On Artistic Research

by Rose Tytgat and Lars Bang Larsen

Artistic research has become a pervasive term in the field of art and in art education. Since the turn of the millennium, networks such as Institut für künstlerische Forschung (!KF), the European Artistic Research Network, and The International Center for Knowledge in the Arts have started to populate the European artistic landscape, and some artistic PhD-programmes already have a decades-long history. Repairing the Present – the present context for this article – is another example of the centrality of the term artistic research to contemporary funding schemes and curating.

But what is artistic research? The term is crisscrossed by a plethora of conceptualizations and practices, so to understand its dynamics and contexts one must look back at the recent history of contemporary art and the political context of the late 1990s.


As a term that is fundamentally connected to artistic practice, it can of course be argued that artistic research has been undertaken as long as there has been an art concept employed by experimentally inclined and methodically reflected artists.

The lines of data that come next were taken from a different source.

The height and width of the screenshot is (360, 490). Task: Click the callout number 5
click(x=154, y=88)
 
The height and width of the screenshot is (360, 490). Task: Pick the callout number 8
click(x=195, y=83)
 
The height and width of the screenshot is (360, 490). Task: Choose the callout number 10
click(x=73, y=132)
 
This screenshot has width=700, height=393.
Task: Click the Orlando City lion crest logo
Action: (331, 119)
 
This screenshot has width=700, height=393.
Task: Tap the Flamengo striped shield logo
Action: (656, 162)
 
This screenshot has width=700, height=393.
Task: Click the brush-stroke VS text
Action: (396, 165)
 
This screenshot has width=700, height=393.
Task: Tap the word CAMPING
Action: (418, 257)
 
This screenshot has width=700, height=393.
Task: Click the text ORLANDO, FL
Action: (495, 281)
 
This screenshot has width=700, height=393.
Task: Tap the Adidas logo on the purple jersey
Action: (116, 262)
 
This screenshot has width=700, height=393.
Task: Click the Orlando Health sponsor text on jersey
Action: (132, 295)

But artistic research as a concept seems to have emerged in the wake of phenomena that gained critical mass in the post-World War II era when art went through an identity crisis with regard to its social and epistemic functions that led some artists and educational institutions to seek cross-disciplinary interactions. With the rise of the notion of contemporary art as a discursive concept of art, Conceptual Art and other experimental practices of the 1960s saw some artists move closer to philosophical investigations. In the 1970s, the first institutionally integrated encounters between art, science and other disciplines emerged, like the Center for Advanced Visual Studies at the MIT, through which artists confirmed an avant-garde tradition of engaging with new technologies; developments that prefigured the rise of bio art or net art in the 1980s and 1990s. In parallel with this, the Bologna declaration – a European reform aiming at standardizing academic degrees signed in 1999 – introduced a formalization of artistic research through artistic PhDs.

From this eclectic collection of phenomena emerged what we today call artistic research. The term is often used to designate research both about art and through art, to make that distinction. Artistic research about art is typically the reflection that artists undertake regarding aspects of their artworks, such as questions regarding formalisation, choice of materials or archival inquiries. Research through art concerns the nexus between artistic practice and knowledge production – a fundamentally difficult relation since art and science operate on different terms.

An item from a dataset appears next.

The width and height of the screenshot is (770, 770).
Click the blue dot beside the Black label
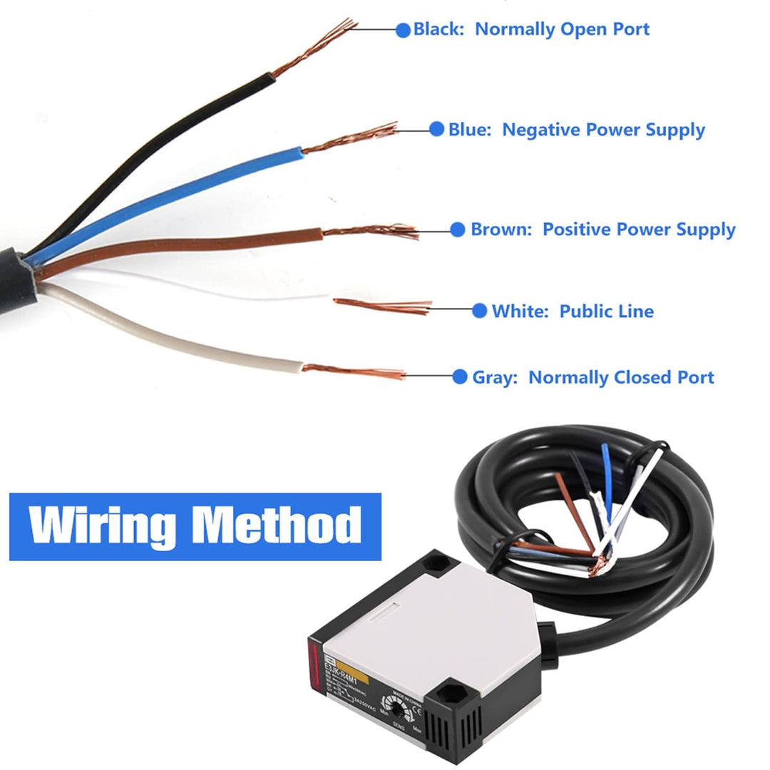(403, 30)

Picture of the “Precarious Film Practice” event series organized by the artists Eva la Cour, Mia Edelgart and Joen Vedel, part of the Art Hub Copenhagen Testing Ground program, an experimental artistic research forum where artists can share their investigations and present their experiments.

The relation between art and knowledge production can be called a circle that refuses to be squared, and an institutional point of controversy. The ontological split between art and science that is reconciled in artistic research as an academic practice makes the term downright unacceptable in certain educational contexts; here ‘artistic development’ is preferred to designate process-oriented artistic work. Simply put, this represents the view that artistic research in an academic setting is a depletion of scholarly rigour through art’s upholding of unscientific modalities such as authorship and originality. On the other hand, the aesthetic argument against artistic research would be that it entails a risk of undermining artistic autonomy, for instance, because there is a need to meet scientific criteria or to fit the goals and expectations of a neoliberal knowledge economy.

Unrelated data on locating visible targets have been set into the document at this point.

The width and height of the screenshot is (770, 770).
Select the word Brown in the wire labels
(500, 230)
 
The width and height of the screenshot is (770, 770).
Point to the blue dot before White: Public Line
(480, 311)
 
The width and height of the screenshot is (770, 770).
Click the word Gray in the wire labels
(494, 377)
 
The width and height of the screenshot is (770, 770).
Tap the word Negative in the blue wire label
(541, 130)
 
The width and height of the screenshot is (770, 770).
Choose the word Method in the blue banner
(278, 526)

But the potential of artistic research seems to lie elsewhere than in art produced through an academic process, or academic knowledge produced through the artistic process as if the two were static entities that could be isolated and placed in a causal or linear relation to one another. To Mari Brellochs, artistic research contributes “to the destruction of knowledge and knowledge structures; to the dismantling of established truths and boundaries. It is more about a process of unlearning, rather than a reiteration of taught knowledge.”

Hence the slippery character of ‘artistic research’: it can be seen to represent simultaneously a transgression of scientific criteria, an incursion on artistic autonomy, a growing institutional open-mindedness vis-à-vis knowledge production and the social role of art, a new funding opportunity in a landscape of scarce financial support for culture, and a welcome option for critical and experimental artistic activity that can bypass the art markets and the institutional markets of attention through other temporalities of artistic work, and other conceptions of authorship.

With these discussions and tensions in mind, at Art Hub Copenhagen we engage with the question of artistic research among other things by proposing alternative formats, methods and forms of evaluation. This year we will launch a new initiative, the Micro-institute: this two years research residency is conceived as a research unit comprising an artist and an assisting curator. The Micro-institute will not have as its aim a dissertation or a final work or exhibition (as in an artistic PhD programme), but will instead be committed to developing an artistic process that can be opened up inter-disciplinarily and in collaborations or (semi-)public forums. With this, we hope to be able to offer an institutional framework for artistic research that is capable of responding to the diverse exigencies of the artistic experiment in ways that can help make it a public good in un-prescribed ways.

We welcome all institutions and stakeholders in artistic practice and education to join the reflection and discussion on what artistic research could become.